Noah Feldman's book "The Fall and Rise of the Islamic State" conveys many of the common stereotypes and political assertions that have undermined justice in the Middle East, Arab World and Islamic World. Althoug it offers some deep thought, it is consumed by common stereotypes: for example in Iran, the author argues that Islamicists merged Islamic law with political government, but really doesn't put the blame where it belongs, on the corruption of American and Western foreign policy which helped create confrontation pushing Muslims into a corner in the world that they have learned to dominate and use as a base for expansion.

Iran was governed by one of the most brutal secular tyrants in the world, the Shah of Iran, Reza Pahlavi. He was a murderer worse than Saddam Hussein or even Hitler and yet he had the bacing and support of the American government for years as he oppressed his people. When the people of Iran rose to force the Shah out of office -- fighting against the Shah and his American supporters -- the natural reaction was to turn to an extremist Islamic code of justice to compensate for the American corruption that the Shah represented.

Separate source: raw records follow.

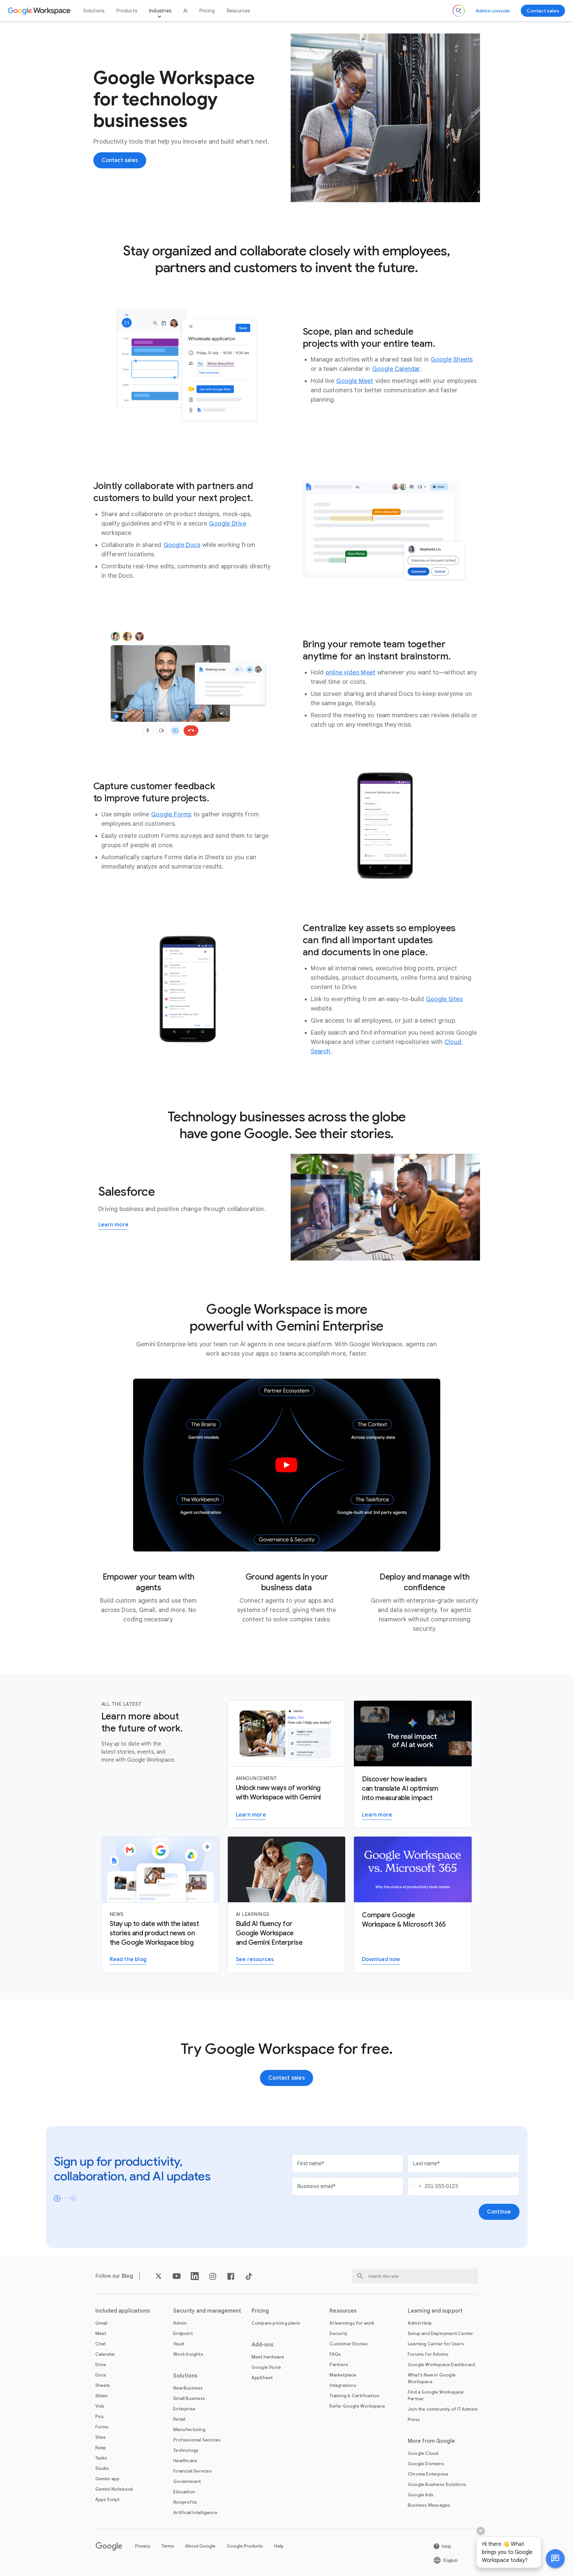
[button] (555, 2558)
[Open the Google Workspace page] (40, 11)
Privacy (142, 2546)
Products (126, 11)
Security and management (207, 2311)
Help (279, 2546)
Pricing (206, 11)
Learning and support (435, 2311)
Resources (238, 11)
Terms (168, 2546)
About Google (200, 2546)
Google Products (245, 2546)
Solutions (94, 11)
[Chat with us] (555, 2558)
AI (185, 11)
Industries (160, 11)
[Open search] (459, 11)
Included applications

Of course, the author does not address the role of Israel, another instance where Western powers sought to impose political situations on the Middle East only to have created a situation where Christians and Muslims were plagued with Western-style injustice. The response, again, has been an extremist rise of anger against Israel and the West, pushing the two sides to extremist ends.

Never criticism of Israel, of course or its role in pushing the Islamicists to the extreme.

If you strip away the politics and perceptions -- which is difficult -- Feldman does try to offer an analysis of today's Islamic world challenges in today's context. His historical narrative is very accurate in many instances. But the bottom line is that no one can expect the Islamic World to embrace legal reform and the rule of law when it is not practiced in other parts of the Middle East, especially in Israel and in Iraq, which is today an American occupied wasteland and killing field.

The real challenge is to address the hypocrisies of the Western World as it applies to Islam and how the failings of the Western World have made it almost impossible to establish true Democracy in those Islamic countries.

The best answer to the Islamic challenge is to practice what you preach and set an example, rather than explaining how the Islamic World has failed to evolve to meet our, Western, expectations.

A great read, despite some need to reinforce missing aspects of the story.